[Start of Attachment]
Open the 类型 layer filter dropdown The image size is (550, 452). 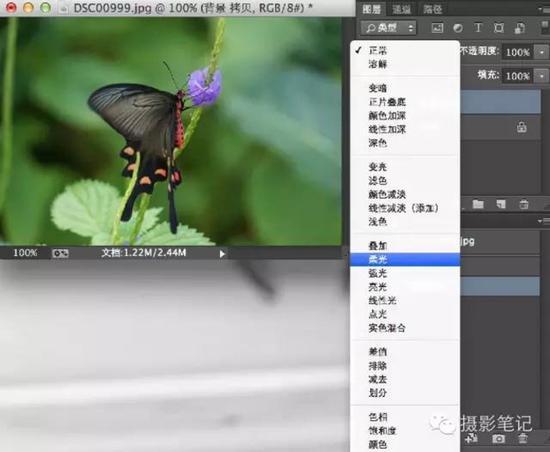(389, 28)
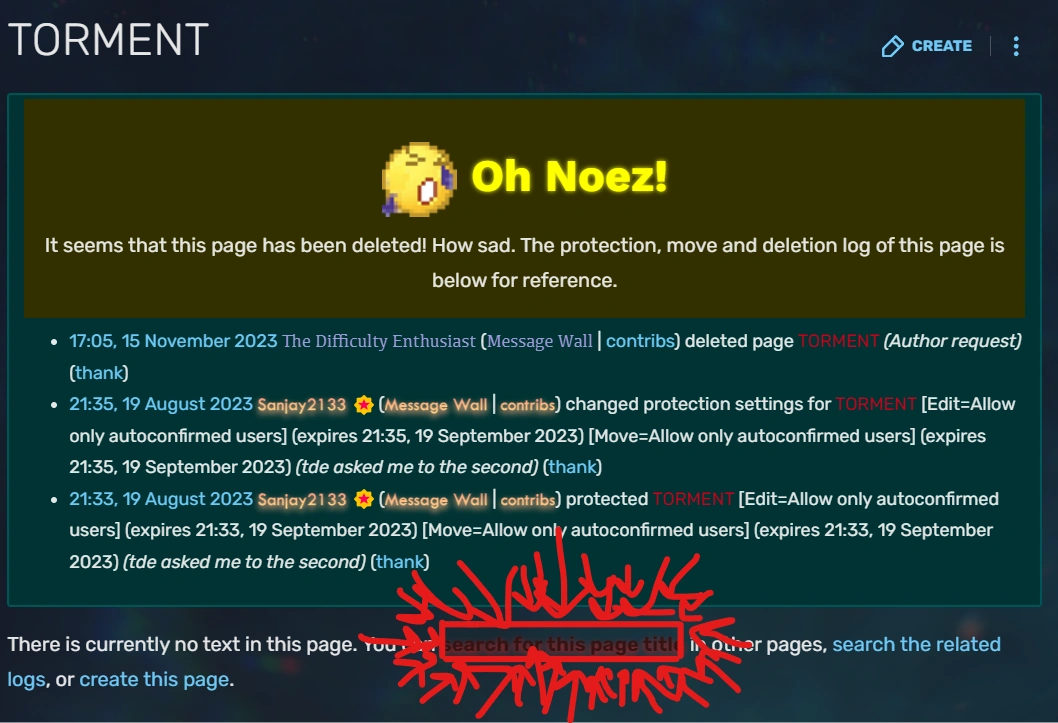Open The Difficulty Enthusiast's Message Wall
1058x723 pixels.
[x=540, y=341]
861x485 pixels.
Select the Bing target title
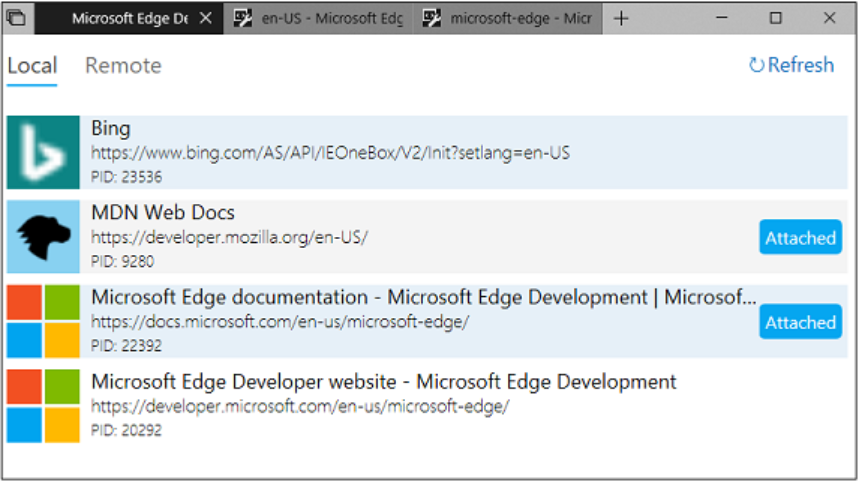pos(111,129)
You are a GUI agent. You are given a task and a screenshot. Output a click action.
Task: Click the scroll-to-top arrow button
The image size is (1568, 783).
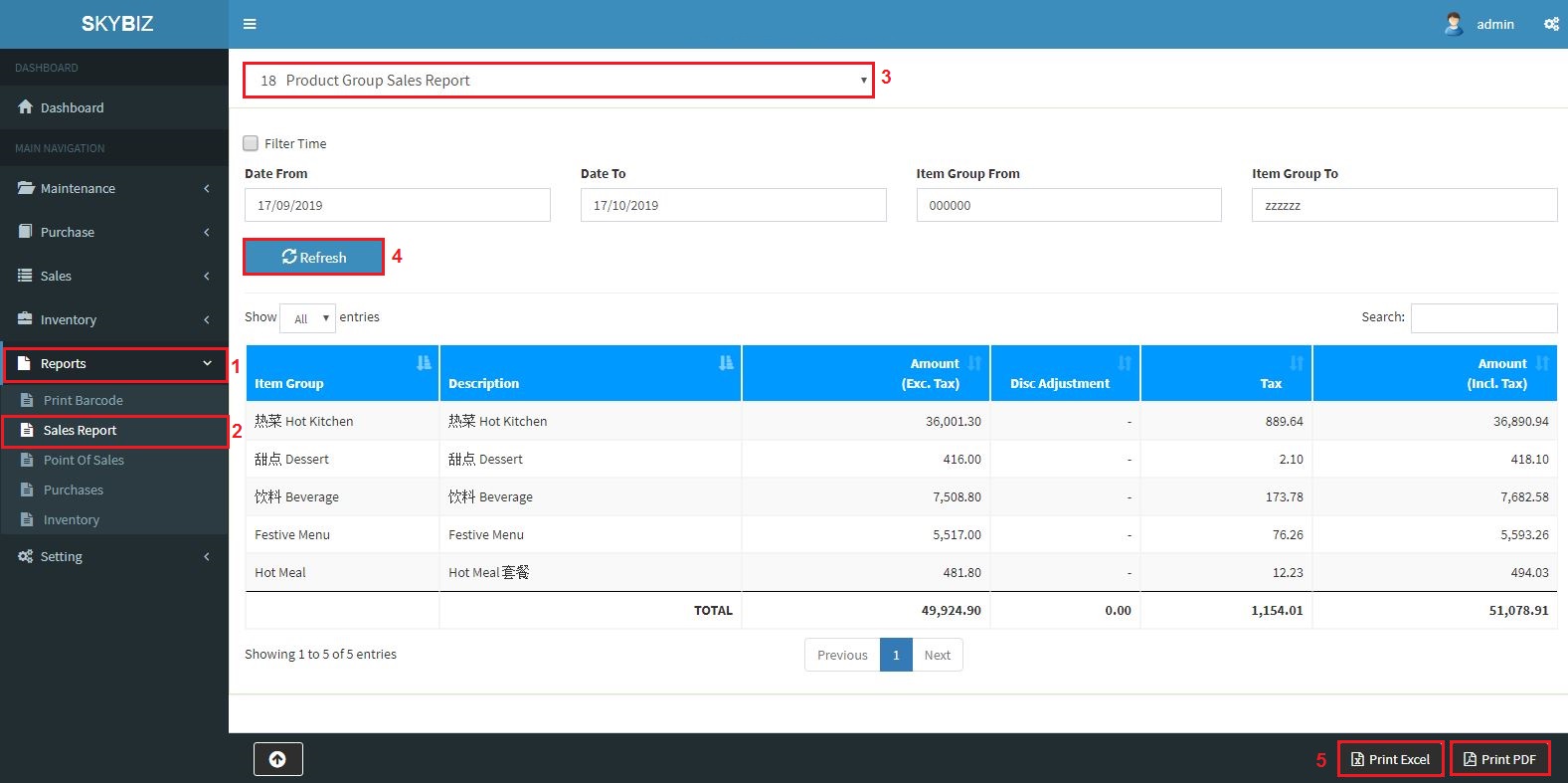277,759
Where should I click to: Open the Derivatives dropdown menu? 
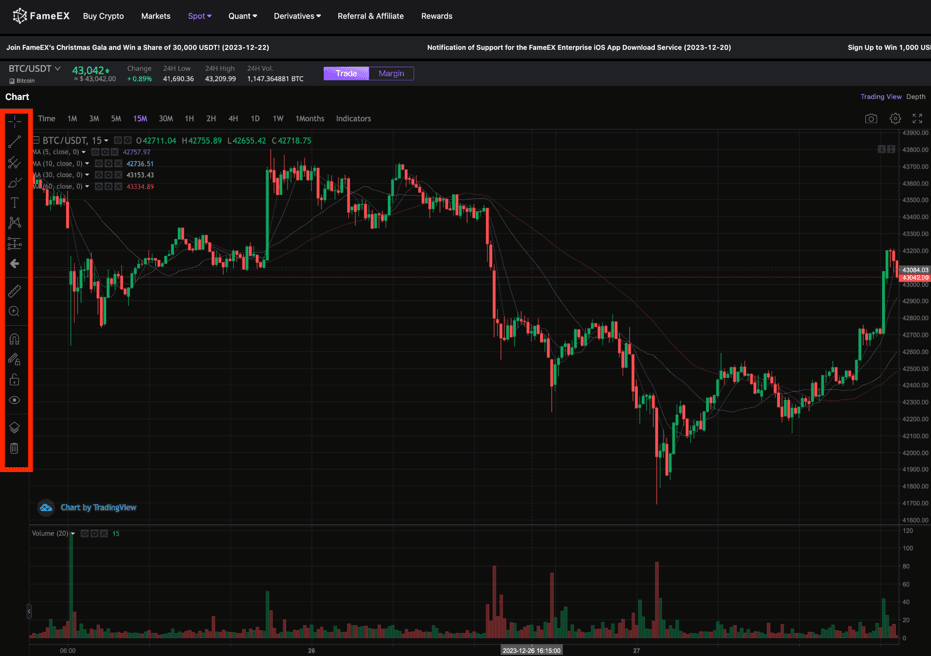point(297,16)
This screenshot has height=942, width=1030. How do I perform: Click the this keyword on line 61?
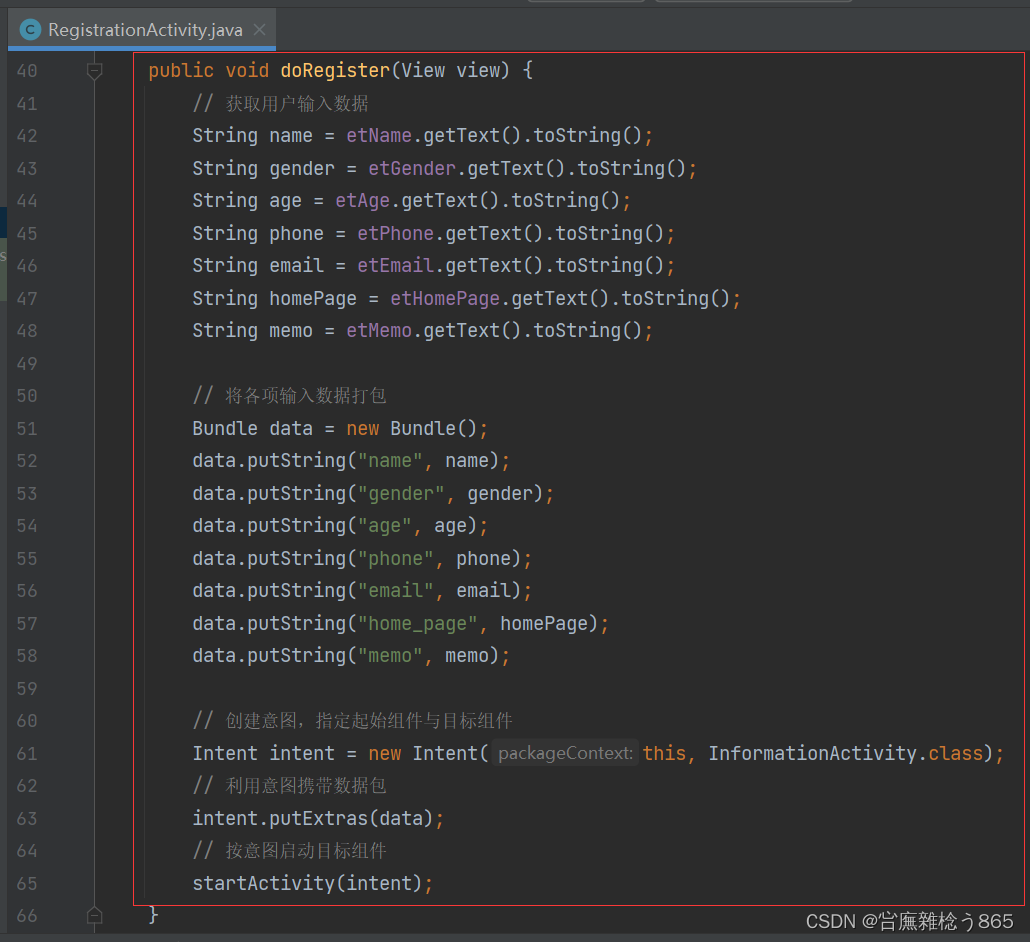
[End of Attachment]
▶ _PROBLEM TO WORK ON_
Write out, word for word, only the lines from the one containing "Select the Bing target title" to the end of the data above; the pictures stay out.

▶ _OUTPUT_
Select the Bing target title
pos(111,129)
You are a GUI agent. You are given a task and a screenshot. Output a click action.
Task: Click the scroll-to-top arrow button
The image size is (1568, 783).
277,759
Where should I click to: Open the Derivatives dropdown menu? 
point(297,16)
This screenshot has height=942, width=1030. How do I perform: Click the this keyword on line 61?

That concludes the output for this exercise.